DANNI IN AGRICOLTURA, UCI: NON BASTA LA RICHIESTA DI CALAMITA’

"L’altra faccia della medaglia delle cartoline di scorci panoramici imbiancati dalle eccezionali nevicate dei giorni scorsi, è quella dei campi agricoli e delle coltivazioni sommerse e ghiacciate oppure di stalle impossibili da raggiungere per assicurare sollievo e alimenti agli animali stretti nella morsa del freddo.
Si tratta di un mezzo disastro per il settore primario lucano, che senza provvedimenti adeguati rischia di essere messo in ginocchio da una avversità senza precedenti per la dimensione dei danni e per l’estensione dell’area interessata. Per la prima volta, infatti, l’intero territorio regionale, aree costiere comprese, è stato interamente colpito in tutti i comparti del settore agricolo". lo dichiara in una nota l'Uci Basilicata.
"Le stime dei danni sono ingenti ed è plausibile prevedere il dimezzamento del valore della Produzione Lorda Vendibile regionale, con l’azzeramento, in molti casi, del reddito delle aziende maggiormente colpite.
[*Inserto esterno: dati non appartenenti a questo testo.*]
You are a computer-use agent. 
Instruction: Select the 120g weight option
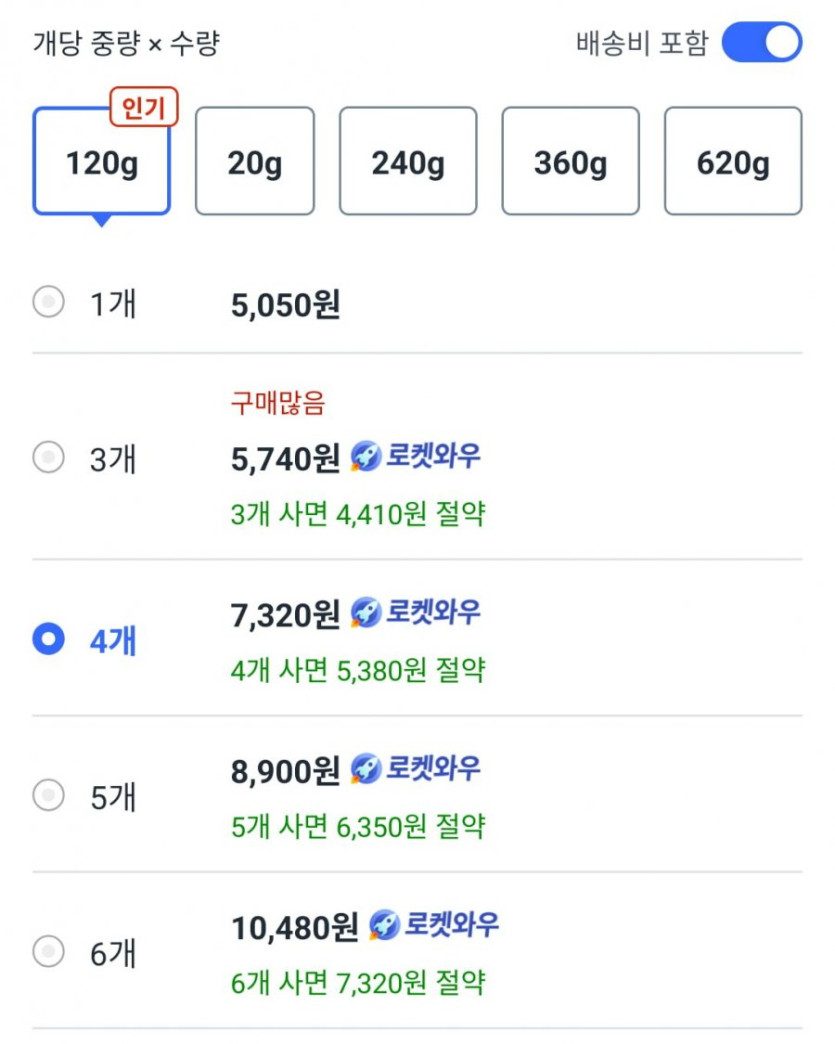tap(102, 163)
Per far fronte a questa situazione eccezionale ed evitare che il tutto si riduca soltanto agli attestati di solidarietà verso il mondo agricolo, sono necessari, secondo l’Unione Coltivatori Italiani, provvedimenti straordinari che vanno oltre la ritualità della richiesta dello Stato di emergenza e di calamità naturale".
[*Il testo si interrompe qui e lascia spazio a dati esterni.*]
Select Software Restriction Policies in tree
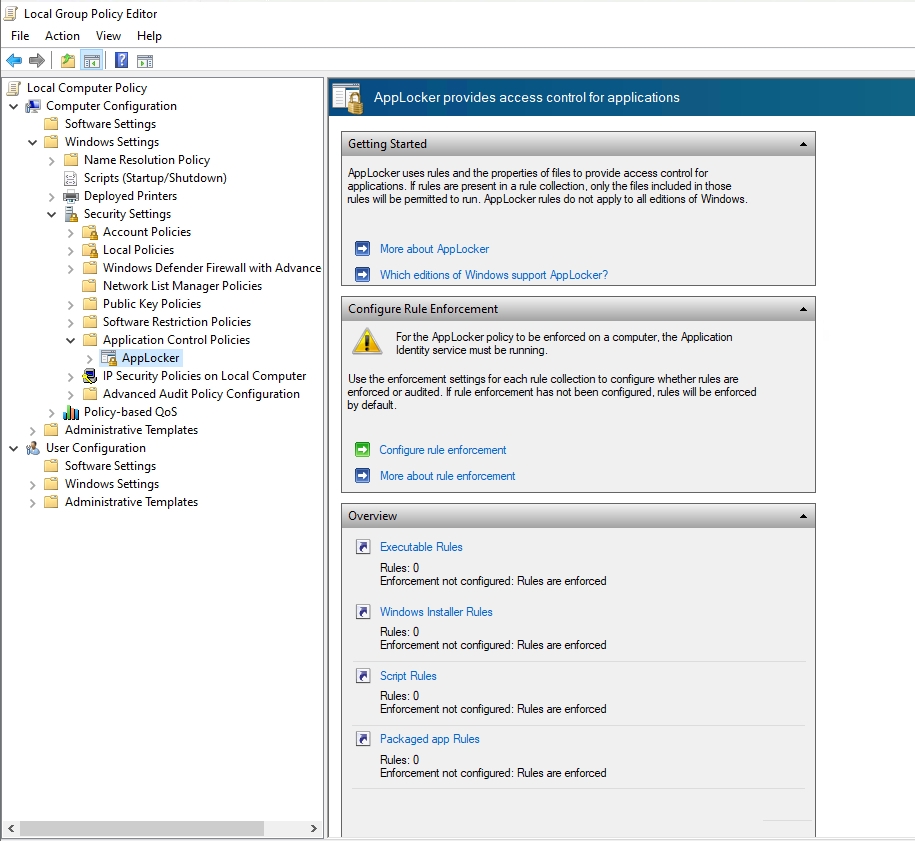This screenshot has height=841, width=915. tap(176, 322)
“Del resto, fa presente il coordinatore regionale dell’Uci Basilicata, Nicola Manfredelli, lo stesso Assessore all’Agricoltura, Luca Braia, ha opportunamente ravvisato la necessità di sollecitare al Ministro Martina, la concessione, per l’occasione, di specifiche deroghe alla normativa vigente, per consentire, almeno in parte, il riconoscimento dei danni causati alle produzioni, lasciando intendere, che in caso contrario, le rassicurazioni del momento difficilmente troverebbero riscontro concreto”.
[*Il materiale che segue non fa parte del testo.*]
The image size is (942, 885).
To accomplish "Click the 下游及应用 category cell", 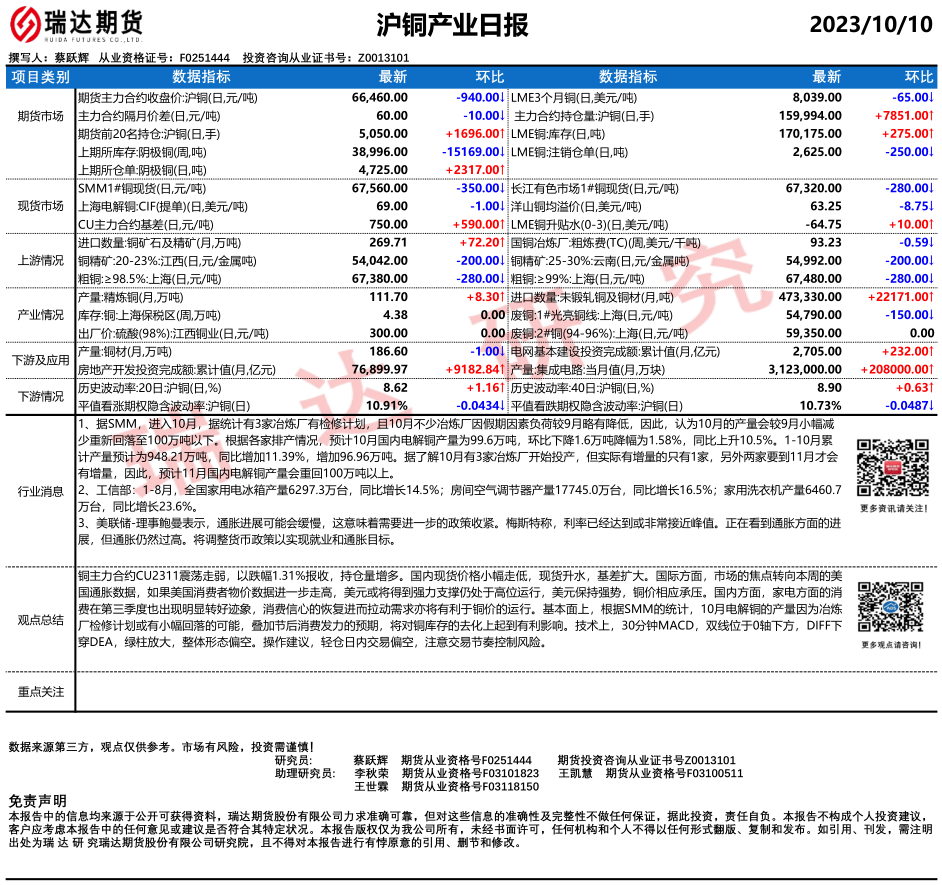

"E’ bene specificare – aggiunge l'Uci –  che lo 'stato di emergenza' che la Regione si appresta a richiedere riguarda soltanto gli interventi di assistenza alla popolazione e di riprestino di servizi e infrastrutture pubbliche mentre “lo stato di calamità” interviene sul settore agricolo sulla base di quanto previsto dal Dlgs 102/2004, che finora, tuttavia, fa notare l’Uci, è sempre stato negativamente contrassegnato dall’esiguità delle risorse finanziarie disponibili, dalle lungaggini burocratiche e procedurali, dal mancato ristoro dei danni alla produzione e al reddito degli agricoltori, oltre che alle strutture aziendali e alle infrastrutture agricole.
Contestualmente ai sopralluoghi per quantificare con maggiore precisione la stima dei danni, secondo l’Uci, si rende pertanto indispensabile la definizione di un 'provvedimento speciale di risarcimento' oltre che di un 'programma straordinario di interventi' per la ripresa del settore primario, individuando con puntualità le azioni, le procedure e le risorse finanziarie necessarie per la salvaguardia e il rilancio dell’agricoltura lucana, così gravemente compromessa dalla calamità che su di essa si è abbattuta".